**Excerpted passage**:

From your email yesterday: celebrating your "gotcha" adoption day with Ellen brought back memories of her as a little one with a darling haircut and toddling around with that little pink blanket. Those fourteen years that have passed since you went to China to get Ellen seems like a long time ago in many ways. When I think back to when she was christened and you had the party in your back yard, it seems forever ago. But then days do seem to fly by and then I think that time is going quickly. It is a funny time warp phenomenon.
So, so, so sorry that you are having this second hip replacement surgery. AGAIN, but like you say, you know now what to expect after the sawing and cutting is finished. At least you have only two hips, and they are both going to be new, and you will not have to have any other hip replacements. You have been down this hospital corridor before, and at least now you know you have to rent a High Rise Potty and a Lift Me Up Recliner, and that you cannot drive for a while, or wear anything other than loose mom jeans and sweat pants for a while. Oh yea, and the pain pills that you MUST keep taking, no matter what your sister thinks! You already have big fat slippers for your feet since you went through the same surgery less than a year ago, so you are good to go clothes-wise. But wait, do you still have your granny panties with loose elastic waistbands? That is another must-have for your lingere drawer.
Yesterday (it is now 2 AM) we spent the morning in mass, then a wedding at church afterward for a couple who went through the RCIA program with us last fall. I was their photographer both for the wedding and at their house for a luncheon afterwards. So it was a pretty long day and I did not go to the manor, one of the few times this year that I have missed.
I felt a bit guilty about not driving the route to the manor yesterday, but Julie understood and said Linda, one of the manor activity directors, played a card game with her and another woman resident, so she had something to do for a while. It is almost like going back forty years and having my child in daycare (substitute the words "nursing home" for "daycare") and not seeing her on a lunch break. Sorta like I was sneaking off to a nice restaurant lunch with wine and female chit chat, while she had cold macaroni and cheese at daycare with no momma there to cuddle her.

**Listed entries**:
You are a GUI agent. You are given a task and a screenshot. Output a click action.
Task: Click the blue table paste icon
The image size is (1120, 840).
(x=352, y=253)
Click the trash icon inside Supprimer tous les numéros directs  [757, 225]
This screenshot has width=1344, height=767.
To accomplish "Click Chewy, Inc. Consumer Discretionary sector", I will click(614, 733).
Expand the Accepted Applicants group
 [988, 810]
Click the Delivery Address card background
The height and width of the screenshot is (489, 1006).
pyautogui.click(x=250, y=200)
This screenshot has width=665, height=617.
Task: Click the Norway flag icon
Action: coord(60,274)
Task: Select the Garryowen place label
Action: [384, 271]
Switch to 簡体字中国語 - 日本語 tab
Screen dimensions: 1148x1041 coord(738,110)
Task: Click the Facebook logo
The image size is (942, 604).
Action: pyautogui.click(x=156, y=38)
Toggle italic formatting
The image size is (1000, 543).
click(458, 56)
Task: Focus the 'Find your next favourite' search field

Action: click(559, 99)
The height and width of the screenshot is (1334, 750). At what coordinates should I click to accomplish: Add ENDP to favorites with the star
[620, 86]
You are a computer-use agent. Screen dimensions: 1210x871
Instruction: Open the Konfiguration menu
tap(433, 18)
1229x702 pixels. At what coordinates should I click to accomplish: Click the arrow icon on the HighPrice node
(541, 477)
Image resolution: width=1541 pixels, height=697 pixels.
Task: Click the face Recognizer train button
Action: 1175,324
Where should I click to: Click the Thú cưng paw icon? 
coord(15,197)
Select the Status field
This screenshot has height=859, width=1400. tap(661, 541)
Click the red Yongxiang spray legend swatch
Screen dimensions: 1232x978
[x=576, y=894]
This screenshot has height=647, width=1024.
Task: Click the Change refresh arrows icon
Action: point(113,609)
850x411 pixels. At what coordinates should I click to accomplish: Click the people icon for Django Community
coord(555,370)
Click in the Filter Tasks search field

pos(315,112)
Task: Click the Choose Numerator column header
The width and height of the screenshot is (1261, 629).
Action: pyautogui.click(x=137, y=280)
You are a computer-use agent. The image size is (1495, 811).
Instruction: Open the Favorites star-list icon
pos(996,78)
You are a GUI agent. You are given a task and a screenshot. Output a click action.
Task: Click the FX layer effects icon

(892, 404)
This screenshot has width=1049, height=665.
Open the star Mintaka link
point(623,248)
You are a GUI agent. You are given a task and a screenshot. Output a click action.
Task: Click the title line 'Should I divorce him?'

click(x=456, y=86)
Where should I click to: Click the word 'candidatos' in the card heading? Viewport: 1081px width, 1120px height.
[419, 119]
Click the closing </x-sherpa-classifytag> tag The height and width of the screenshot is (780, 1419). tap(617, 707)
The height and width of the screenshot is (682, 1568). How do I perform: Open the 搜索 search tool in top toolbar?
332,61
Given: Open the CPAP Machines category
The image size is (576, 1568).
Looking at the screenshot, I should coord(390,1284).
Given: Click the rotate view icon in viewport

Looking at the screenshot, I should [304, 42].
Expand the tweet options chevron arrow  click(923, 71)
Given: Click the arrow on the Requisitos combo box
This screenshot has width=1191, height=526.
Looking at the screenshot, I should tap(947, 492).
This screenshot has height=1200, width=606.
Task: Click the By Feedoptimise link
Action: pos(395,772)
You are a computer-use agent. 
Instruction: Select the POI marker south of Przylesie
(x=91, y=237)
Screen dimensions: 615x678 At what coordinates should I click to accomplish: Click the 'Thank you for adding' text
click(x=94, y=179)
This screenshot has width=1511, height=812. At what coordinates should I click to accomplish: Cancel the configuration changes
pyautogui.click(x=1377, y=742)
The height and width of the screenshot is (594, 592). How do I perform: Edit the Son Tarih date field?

**Task requirements**:
1. Translate this sentence from the letter into Spanish: "I was their photographer both for the wedding and at their house for a luncheon afterwards."
2. Carry on writing the letter from the point where its text stops.

**Task answers**:
1. Les hice las fotos tanto en la boda como después, en su casa, durante un almuerzo.

2.
This whole year I have experienced such weird feelings about having Julie to worry about again, being her advocate, taking care of issues with her spiritual, mental, residential and physical health care ... knowing she is an adult woman, but then seeing her reacting like a much younger person, almost childlike, due to her extreme dependency needs. It catapults me back in time to all those guilt feelings left over in my psyche when I could not spend enough time with the girls because I was either working or had a man or husband in my life that consumed my free time. Then bubbles up even more guilt about Heidy, as an adult, choosing to leave my life, so there are lots of unresolved feelings there, too. And guilt. Fr. Don would say that is what confession is all about.
But life day to day goes by and I enjoy my gardening and sitting outside. The mosquitoes have found favorite places to bite me, and I am sitting here at the computer still feeling those welts stinging.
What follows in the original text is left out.